読者です 読者をやめる 読者になる 読者になる

身体はダイエットや脂肪吸引に抵抗する

ものを食べるという行動は基本的に自己の意思に基づいた意識的な行動だという考え方は、私たちの文化に深く根付いています。私たち人間は、自分がすべてにおいて自由意志を持つという観念を、最初から持ち合わせているのです。それ故、体重は意志の力だけでコントロールできると考えたくなります。あのデブはどうして食べる量を減らして運動をしないのだろう? 意志が弱いだけじゃないのか。

そんなことはありません。人間に、動的平衡に基づいた食欲コントロール回路が備わっている以上、体重を大幅に減らしてそれを維持するというのは極めて困難なことなのです。体重が落ちると脂肪が減り、レプチン・レベルが落ちます。すると生化学的な連鎖反応が起こり、代謝率を抑えて無意識の食欲を強める信号が発信されます。失われる体重が大きければ大きいほど食欲は強くなり、エネルギー消費は抑えられます。毎年莫大な売り上げを挙げているダイエット産業はそのことを知らないとしていますが、悲しいことに、これは避けがたい真実です。

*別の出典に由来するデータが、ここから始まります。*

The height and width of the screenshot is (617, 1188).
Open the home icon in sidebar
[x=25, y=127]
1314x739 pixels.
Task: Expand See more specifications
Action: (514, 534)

軽快な音楽に乗せたおなじみのダイエット映像があります。太った女性がランニングマシンで走っています。画面が切り替わるとその女性がサラダを食べています。次に少しスリムになった女性がステップマシンに乗っています。そして明らかに細くなった女性が道を走っていて、最後に痩せて自信を回復した女性がセロリスティックを満足げに齧っています。とても勇気づけられる映像です。

しかし、意識的に食事に気を付けたり運動をしたりすることで、ある程度の体重減を維持したり、一時的に急激に減量したりすることは可能だとは言え、大幅に減らした体重を長期的に維持するというのは、たいてい非常に難しいことです。脂肪吸引でさえ一時的な解決にしかなりません。ダイエットと同様、身体から脂肪を除去すると循環するレプチンのレベルが下がり、熱量消費が抑えられ、食欲が増大するからです。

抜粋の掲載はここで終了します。